The lack of common APIs would create problems if a storage service provider were to suddenly shut its doors -- and that's a possibility when you're dealing with a start-up. "Once you get in bed with a service provider, you hope to heck they're not going to go out of business," Ruth says.
It's not how to get the data back that worries Manjit Singh, but whether he'd even have access to the data if the provider went belly up. "If it's bankrupt, the creditors might just come in and take the equipment, and they don't care what's on it," says Singh, vice president and CIO at Chiquita Brands International. He has yet to give cloud storage a try.
Rich Zoch is experimenting with Zetta's storage service at the University of Texas at Austin -- but not for primary storage. "It's a great platform to offload backup archives that are encrypted," says Zoch, senior systems administrator. But so far he has trusted the service only with dummy data. He says he plans to use it as a secondary storage pool for backups as an alternative to tape.
Zoch says he likes the fact that Zetta uses public key encryption that's compliant with Federal Information Processing Standard 140-2, but the university still might decide to encrypt the data itself before transmitting it. And since he's using Zetta only for secondary copies, he's not worried about getting it back if something happens on Zetta's end.
It might also be impractical to move large amounts of data from a cloud storage provider's site if the communications pipeline is too small. "If you can do only 1MB/sec. or 2MB/sec., it could take months or even years to get your data back," says Jeff Treuhaft, co-founder and CEO of Zetta. He says putting in a dedicated connection capable of transferring data in a timely fashion adds about 25% to the cost of Zetta's service.
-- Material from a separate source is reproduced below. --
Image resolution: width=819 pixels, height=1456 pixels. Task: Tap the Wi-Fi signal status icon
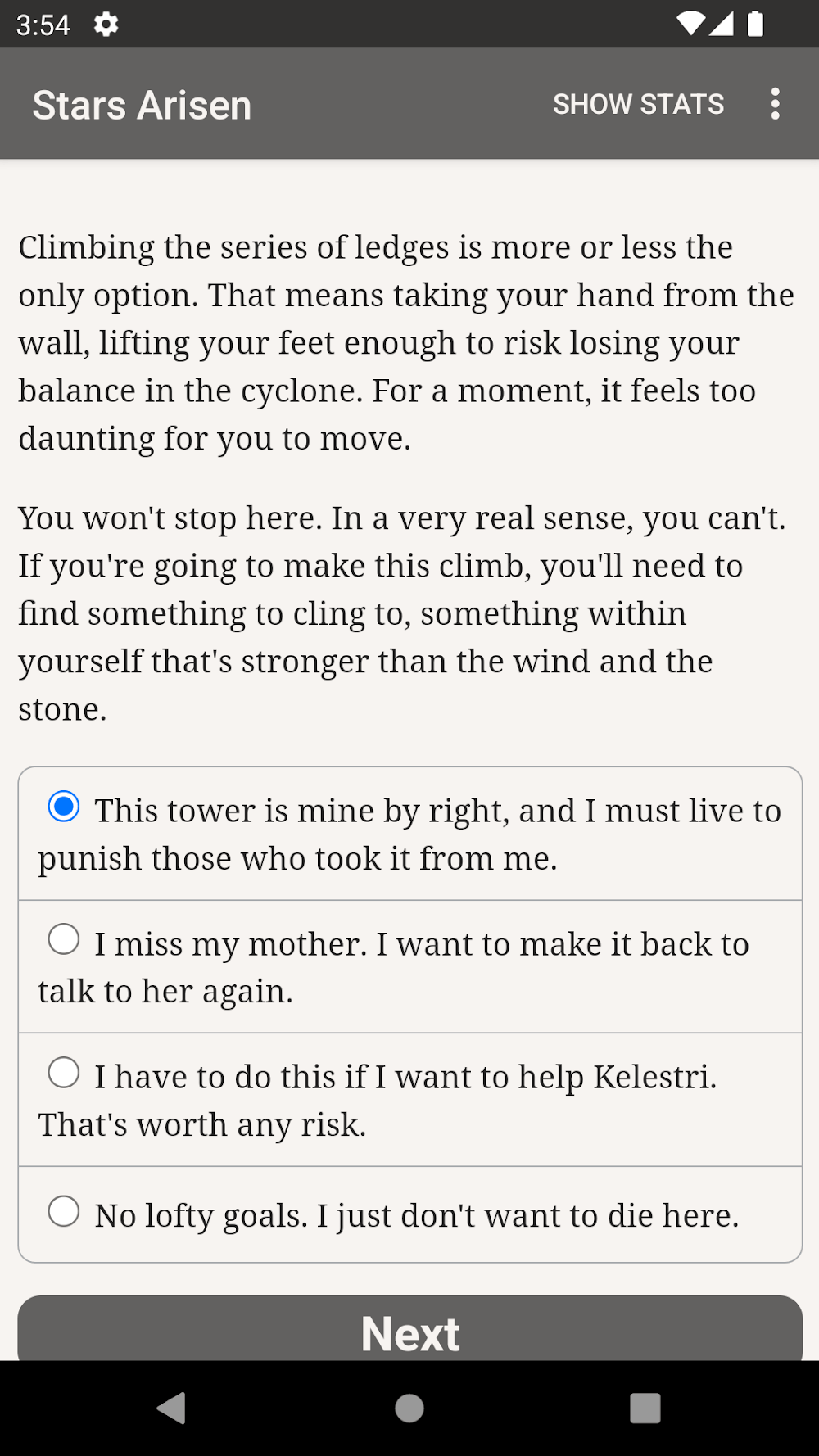690,25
Even if the stored data is accessible, some storage-as-a-service applications, such as Zmanda Inc.'s backup and recovery systems, store data on a third-party platform such as S3 on the back end. So it's important to do due diligence on where and how data is hosted and how to get it back, says Singh. But, he says, that's no different from the checks one should do with any other software-as-a-service provider that stores data.
What's the best way to get started with external cloud storage services? "You have to trust, but verify," Ruth says. That means touring the data center to see what's stored where, creating a service-level agreement with meaningful metrics and performing regular audits to make sure the vendor is living up to them. And if the storage-as-a-service provider is using a third party for the underlying storage infrastructure, you'll need to perform due diligence on that vendor as well.
Despite the challenges, most users see a bright future for cloud storage. Singh says he could see a role for cloud storage for file services if he had to replace his file servers. Others see the cloud as a potential way to back up remote offices.
Mildenhall says he sees a larger role for cloud storage at Apollo as well. "It would be reasonable to put file sharing and e-mail in the cloud," he says. And Mildenhall says he envisions a day when core business data might be hosted in the cloud -- as long as he has backups of everything.
Ultimately, Ruth says, IT organizations might use cloud storage as an alternative to building additional data centers to hold copies of critical information. But, he adds, "they need to get over the idea of moving the data off-site."